Endomorfo: con mayor porcentaje graso, poseen metabolismo lento que puede conducir al rápido aumento del músculo, pero también tiene muchas probabilidades de aumentar la grasa.

Aunque la teoría separa uno de otro, la mayoría de las personas son una mezcla de boitipos. El programa que presentamos se enfoca para personas mesomorfas con tendencias ectomórficas, aunque se puede adaptar a otros biotipos.

3) La importancia de la dieta base

Nota: la dieta es sólo un ejemplo “guía” y está basada en un individuo ectomorfo del sexo masculino que pesa 70 kilos. Las instrucciones posteriores explican cómo ajustar este programa a necesidades específicas.

Desayunos: Una taza de avena cocida + 50 g de proteína de suero + 250 g de leche descremada +1 bollo dietético + 1 cucharada de manteca de maní

Colación: Batido o licuado con 250 g de leche descremada o yogur descremado o sustitutos + 1 fruta

Almuerzos: 280g de pechuga de pavo + 225g de batata cocida. 1 fruta.
O 400g de filete magro + Media taza de arroz cocido + 6 puntas de espárragos al vapor o una taza de brócoli o vegetales variados.

Meriendas: 2 rebanadas de pan integral + 175g de pechuga de pavo + Tomate y lechuga + 2 cucharadas de mostaza + 1 fruta mediana cítrica

Cenas: Ensalada de 5 vegetales, frutos secos, semillas y legumbres.
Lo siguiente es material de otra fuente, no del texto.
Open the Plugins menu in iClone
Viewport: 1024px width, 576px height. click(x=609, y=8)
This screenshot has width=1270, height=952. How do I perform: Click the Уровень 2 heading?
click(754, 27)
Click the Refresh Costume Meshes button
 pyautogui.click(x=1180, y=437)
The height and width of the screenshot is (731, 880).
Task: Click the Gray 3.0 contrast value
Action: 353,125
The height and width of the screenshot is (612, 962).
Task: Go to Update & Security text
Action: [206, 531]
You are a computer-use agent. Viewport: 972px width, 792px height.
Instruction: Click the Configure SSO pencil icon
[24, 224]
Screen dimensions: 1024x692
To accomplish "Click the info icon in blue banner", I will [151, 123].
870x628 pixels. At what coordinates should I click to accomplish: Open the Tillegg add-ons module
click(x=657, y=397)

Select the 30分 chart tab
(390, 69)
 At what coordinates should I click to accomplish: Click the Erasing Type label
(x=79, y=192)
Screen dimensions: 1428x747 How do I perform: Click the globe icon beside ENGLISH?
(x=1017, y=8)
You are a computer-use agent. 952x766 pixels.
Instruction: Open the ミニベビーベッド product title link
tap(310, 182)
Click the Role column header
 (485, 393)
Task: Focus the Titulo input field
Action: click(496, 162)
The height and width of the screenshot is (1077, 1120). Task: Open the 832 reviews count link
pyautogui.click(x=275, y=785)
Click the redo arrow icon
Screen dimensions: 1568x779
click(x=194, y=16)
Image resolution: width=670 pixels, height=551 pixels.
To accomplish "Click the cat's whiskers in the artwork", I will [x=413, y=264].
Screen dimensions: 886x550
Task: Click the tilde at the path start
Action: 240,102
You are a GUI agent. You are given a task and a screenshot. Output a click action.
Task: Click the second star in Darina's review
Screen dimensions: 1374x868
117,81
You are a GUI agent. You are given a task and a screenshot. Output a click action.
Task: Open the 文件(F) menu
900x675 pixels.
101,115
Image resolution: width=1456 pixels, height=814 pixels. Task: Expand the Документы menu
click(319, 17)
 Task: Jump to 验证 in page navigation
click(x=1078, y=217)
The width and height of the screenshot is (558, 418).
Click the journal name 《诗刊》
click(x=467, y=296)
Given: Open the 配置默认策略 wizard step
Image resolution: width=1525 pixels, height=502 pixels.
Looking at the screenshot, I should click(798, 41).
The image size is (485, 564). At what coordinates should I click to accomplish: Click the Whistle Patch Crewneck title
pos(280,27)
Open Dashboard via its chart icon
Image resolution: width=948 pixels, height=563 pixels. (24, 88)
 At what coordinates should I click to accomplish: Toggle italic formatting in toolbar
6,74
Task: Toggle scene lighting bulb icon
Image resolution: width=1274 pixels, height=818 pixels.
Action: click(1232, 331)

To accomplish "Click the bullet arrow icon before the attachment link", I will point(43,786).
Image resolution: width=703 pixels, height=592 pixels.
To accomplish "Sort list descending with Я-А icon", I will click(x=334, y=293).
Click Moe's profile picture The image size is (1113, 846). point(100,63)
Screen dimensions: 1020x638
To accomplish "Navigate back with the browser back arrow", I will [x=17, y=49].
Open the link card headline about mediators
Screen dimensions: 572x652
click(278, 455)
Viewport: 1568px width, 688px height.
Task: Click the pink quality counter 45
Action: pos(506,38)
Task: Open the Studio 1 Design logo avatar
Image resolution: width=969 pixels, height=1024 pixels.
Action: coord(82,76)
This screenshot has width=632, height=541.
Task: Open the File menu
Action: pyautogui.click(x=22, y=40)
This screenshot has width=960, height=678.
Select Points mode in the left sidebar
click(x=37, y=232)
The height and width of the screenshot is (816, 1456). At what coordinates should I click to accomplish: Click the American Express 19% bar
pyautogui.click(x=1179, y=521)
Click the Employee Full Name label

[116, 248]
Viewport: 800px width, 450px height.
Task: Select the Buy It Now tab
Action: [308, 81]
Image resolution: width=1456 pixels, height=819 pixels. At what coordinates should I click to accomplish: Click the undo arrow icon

Como adaptar el programa a tu propio biotipo

Si eres ectomorfo: Aumenta la proteína alrededor de 80g diarios, además tu ingesta de grasa y carbohidratos debe ser más elevada. Comienza con 100 a 150 gramos de carbohidratos por comida. Controla tus cambios físicos cuando alteres radicalmente tu programa. Si estas cantidades te resultan excesivas, baja a una cantidad que te permita seguir progresando al tiempo que mantienes la línea. La principal preocupación para este grupo es seguir un horario estricto de comidas cada 2 a 3 horas. Saltarse comidas es aumentar de peso para un ectomorfo.

Si eres mesomorfo: Necesitas controlar tu dieta estrictamente. Si tu peso oscila entre 70 y 90 kilos, deberás consumir unos 50 a 60 gramos de proteína por comida. Los carbohidratos se bajarán a 30-40 gramos por comida y las grasas se mantendrán por debajo de los 6 gramos por comida. Este biotipo necesita seguir la dieta base durante un mínimo de tres semanas antes de tomarse días libres. Cuando decida hacerlo, deberá ser sólo sábado o domingo, no los dos.

Recomendaciones finales

Beber mucho agua, un mínimo de tres litros diarios, con la mayoría de la ingestión en las comidas y durante el entrenamiento. Todas las mañanas a la hora de desayunar, tomar un multivitamínico, suplementar nutrientes, reponerlos es importante.